Reuters
By Julia Edwards and Joan Biskupic
March 16, 2016
President
Barack Obama is likely to announce either Judge Sri Srinivasan or Judge
Merrick Garland as his pick for U.S. Supreme Court nominee and the
announcement could come as early as Wednesday,
a source familiar with the selection process said.
The
team of advisers helping to vet candidates, line up their public
supporters and answer the president's questions had finished its work,
the source said on Tuesday.
Obama
is searching for a replacement for long-serving conservative Justice
Antonin Scalia, who died on Feb. 13. With Scalia's death, the court is
divided 4-4 between conservatives and liberals.

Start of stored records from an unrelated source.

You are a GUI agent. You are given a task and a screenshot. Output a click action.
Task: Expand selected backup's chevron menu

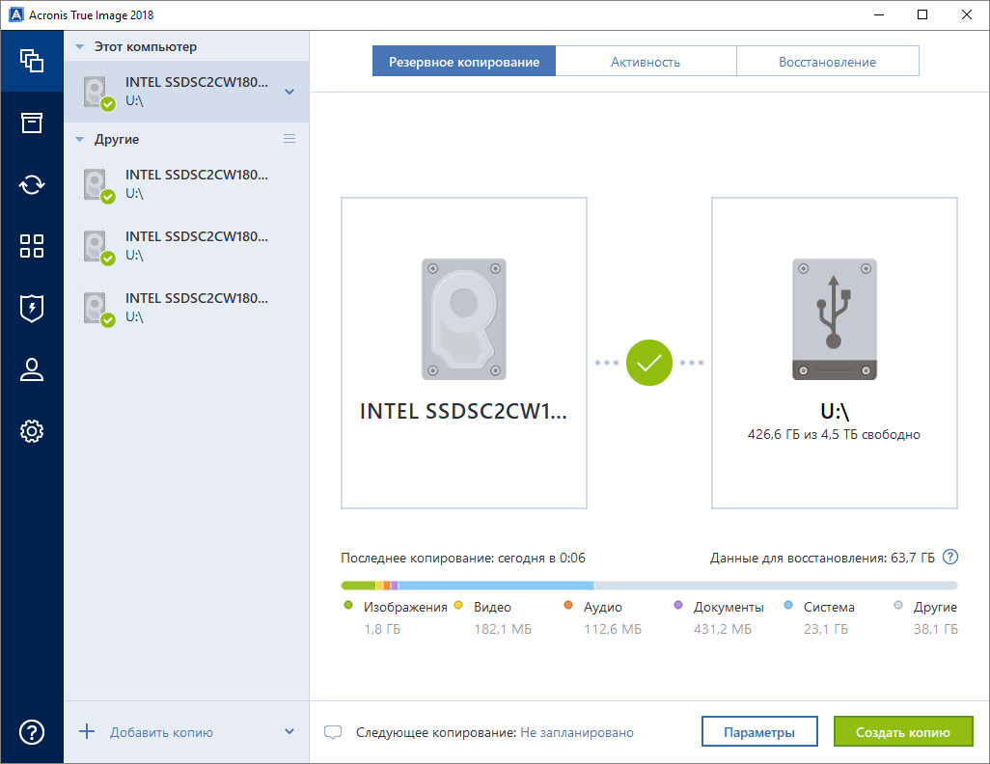click(x=289, y=92)
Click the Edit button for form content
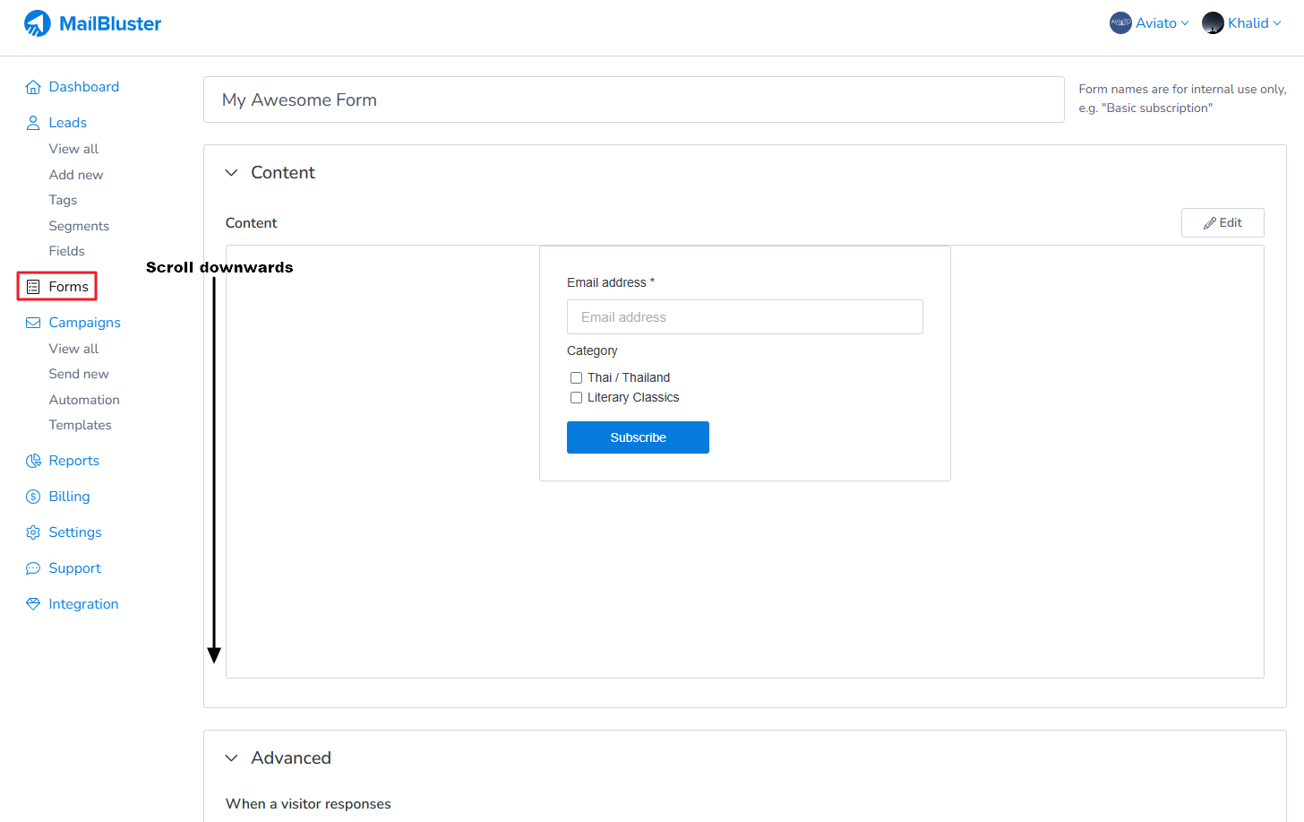This screenshot has width=1304, height=822. click(1222, 223)
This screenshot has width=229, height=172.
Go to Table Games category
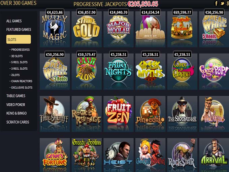16,96
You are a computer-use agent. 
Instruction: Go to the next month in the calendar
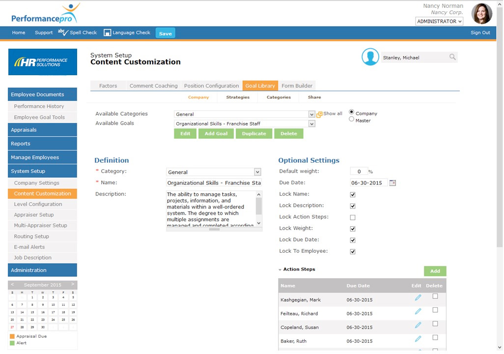[74, 284]
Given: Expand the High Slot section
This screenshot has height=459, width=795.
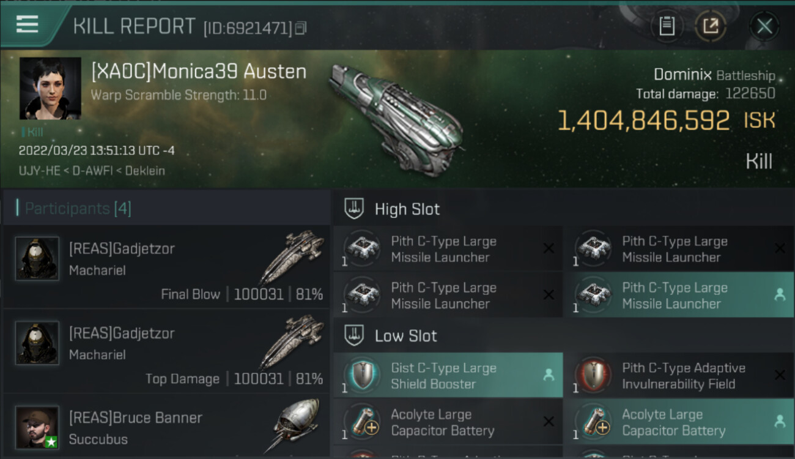Looking at the screenshot, I should coord(407,209).
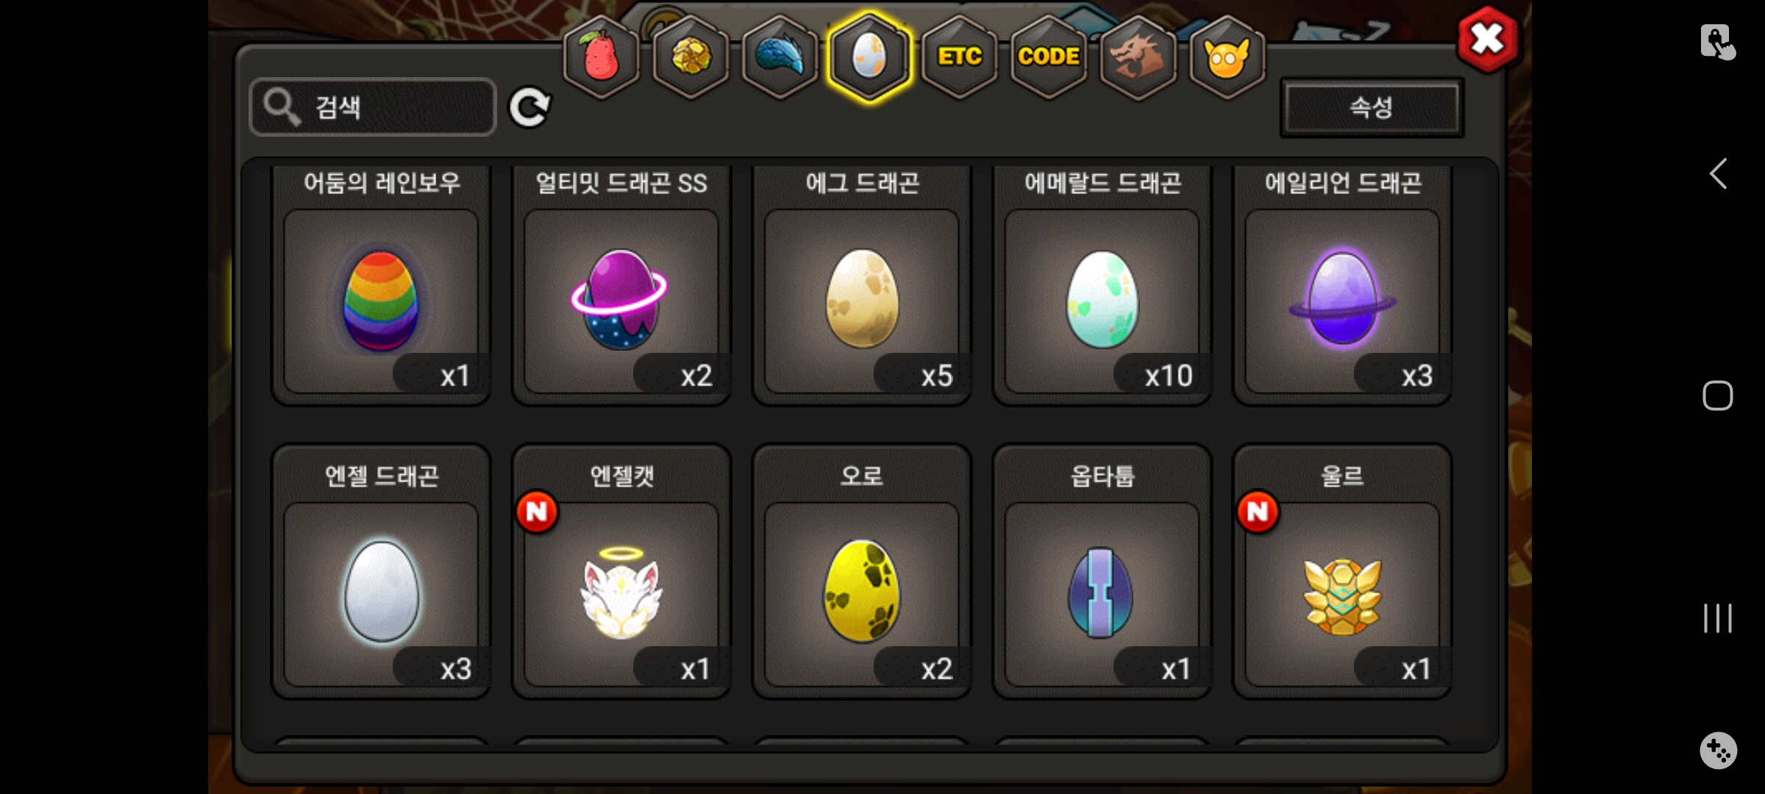The image size is (1765, 794).
Task: Open the yellow cat mask tab
Action: coord(1227,57)
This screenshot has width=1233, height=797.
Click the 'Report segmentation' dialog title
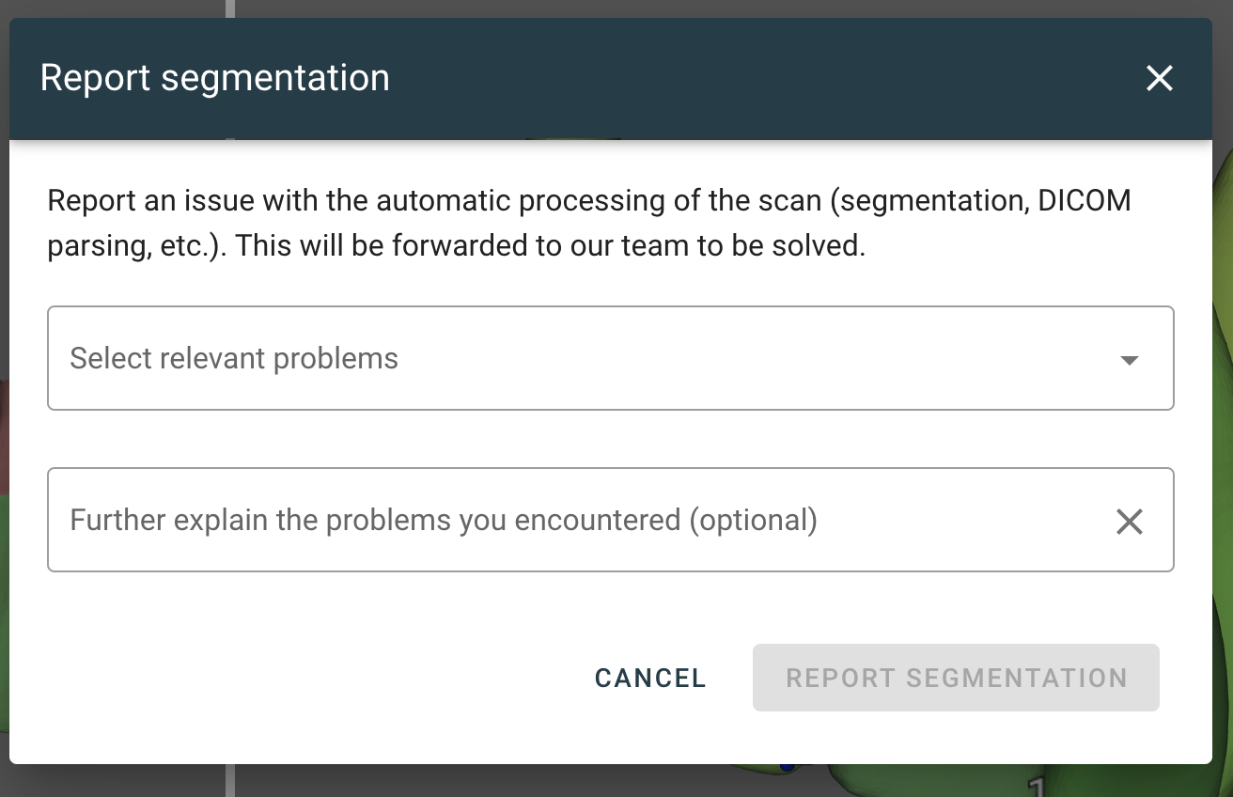coord(214,78)
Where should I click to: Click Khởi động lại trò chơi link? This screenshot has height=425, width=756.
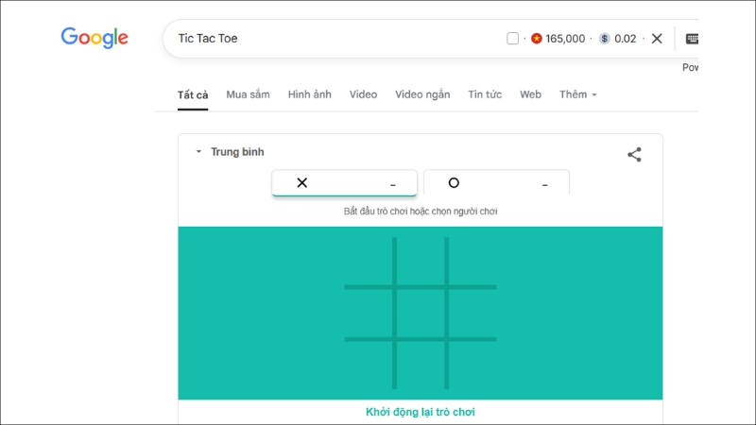pyautogui.click(x=421, y=412)
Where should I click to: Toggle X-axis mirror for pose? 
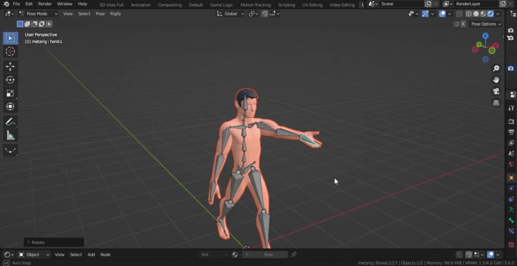463,24
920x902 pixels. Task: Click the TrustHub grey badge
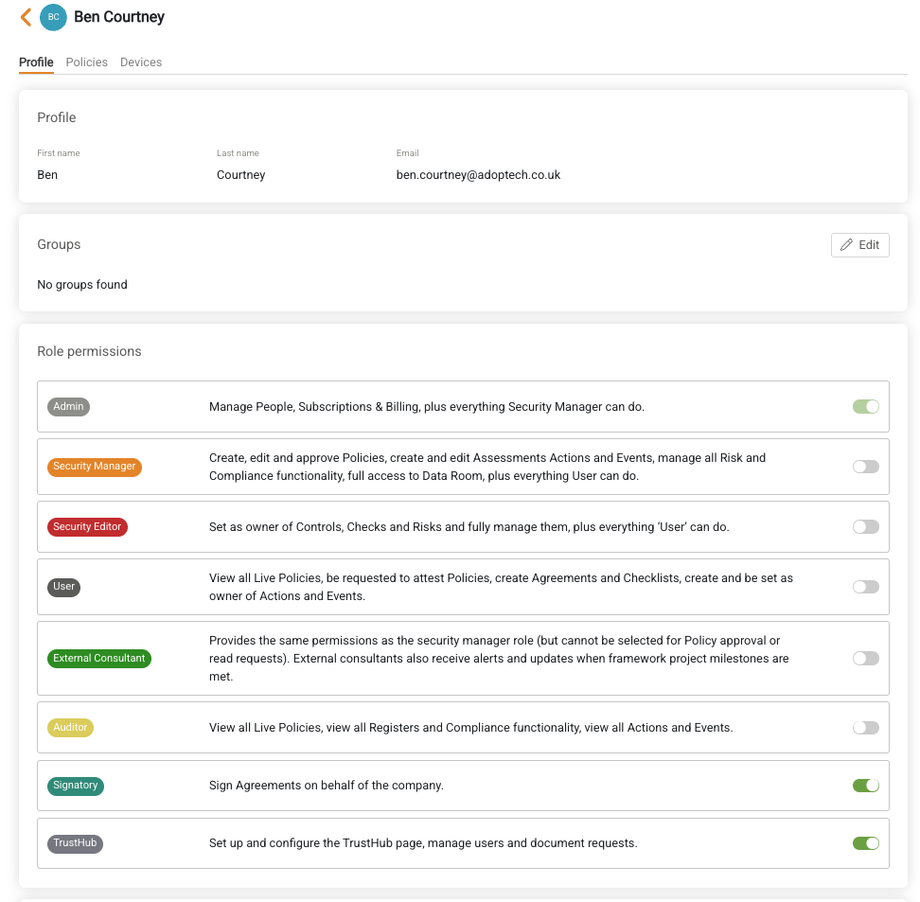click(75, 843)
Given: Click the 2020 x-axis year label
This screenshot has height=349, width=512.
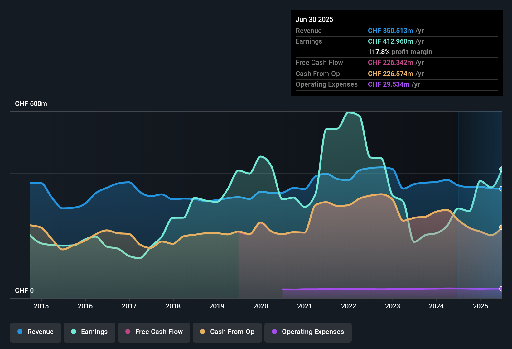Looking at the screenshot, I should [261, 306].
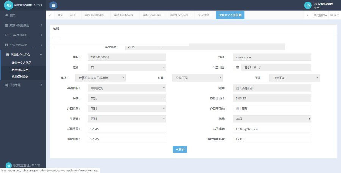Switch to the 学校Compare tab
This screenshot has height=173, width=341.
[152, 15]
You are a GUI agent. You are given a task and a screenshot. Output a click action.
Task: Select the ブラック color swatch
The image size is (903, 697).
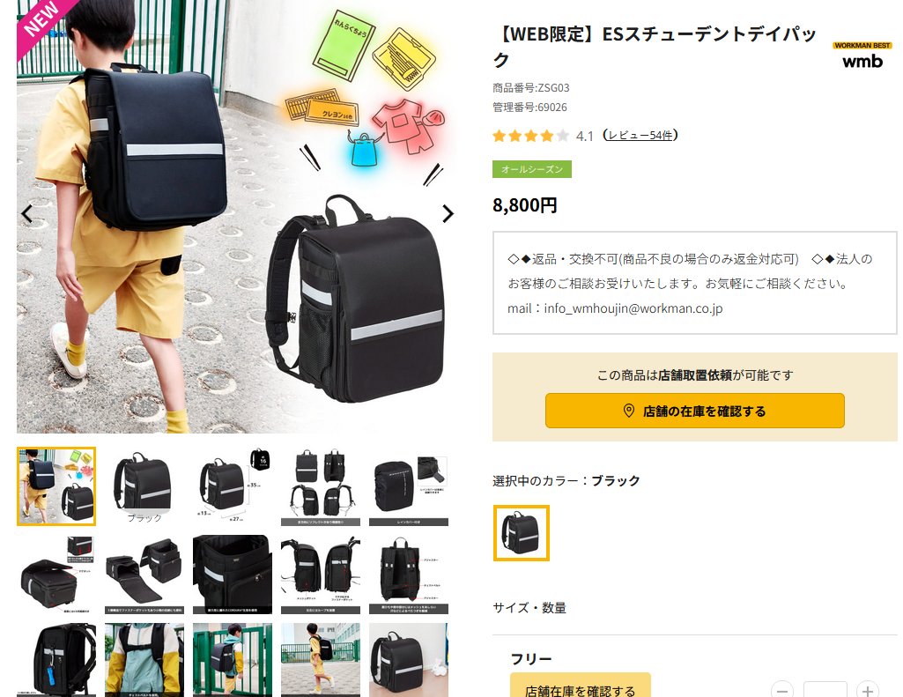pos(522,533)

Obama's nominee could move the court to the left for the first time in
decades.
Republicans,
who control the U.S. Senate, have vowed not to hold confirmation
hearings or an up-or-down vote on any nominee picked by the Democratic
president for the lifetime position on
the court. Senate confirmation is required for any nominee to join the
bench.
Senate
Majority Leader Mitch McConnell has suggested there might be no point
even in holding the traditional "courtesy call" meetings with whomever
Obama nominates, infuriating Senate Minority
Leader Harry Reid and his fellow Democrats.
Republicans,
hoping a candidate from their party wins the Nov. 8 presidential
election, want the next president, who takes office in January, to make
the selection. Billionaire Donald Trump
is the leading Republican presidential candidate; Obama's former
secretary of state, Hillary Clinton, is the front-runner on the
Democratic side.
Without
Scalia, the Supreme Court is evenly split with four liberals and four
conservatives. An Obama appointment could tilt the court to the left for
the first time in decades.
Both Srinivasan and Garland are seen as having unique attributes that could weigh heavily in Obama's decision.
Srinivasan,
49, and Garland, 63, serve together on the U.S. Court of Appeals for
the District of Columbia Circuit. That appeals court has served as a
springboard to the Supreme Court for
several justices including Scalia in recent decades.
Srinivasan,
who was born in India and grew up in Kansas, would be the first
Asian-American and first Hindu on the high court. Obama appointed him to
the appeals court in 2013. The Senate
confirmed him in a 97-0 vote.
DIVERSITY AN ISSUE
He could appeal to the president's long-declared interest in bringing more diversity to the bench.
Srinivasan
has served in the Justice Department under Democratic and Republican
presidents and worked as a clerk to the first woman to serve on the
Supreme Court, Sandra Day O'Connor, a Republican
appointee.
Garland,
who has earned praise from lawmakers of both parties, is the chief
judge of the Washington appeals court, where he has served since being
appointed by Democratic President Bill Clinton
in 1997, winning confirmation in a 76-23 vote. Prior to that, he served
in the Justice Department under Clinton.
With
Senate Republicans vowing to turn their backs on anyone he picks to
fill the vacancy, Obama may be looking for a nominee who could convince
the Republicans to change course. Garland
could fit that bill with moderate record, background as a prosecutor
and a history of drawing Republican support.
Garland
was under consideration in 2009 for Obama's first appointment but the
new administration chose Sonia Sotomayor, attracted to her rise from a
Bronx housing project to the elite corridors
of Yale and the federal judiciary.
Yet
they also regarded Garland as a future compromise choice if another
vacancy opened in an election year with the Senate under Republican
control, according to Obama advisers at the time
and others weighing in on the current nomination.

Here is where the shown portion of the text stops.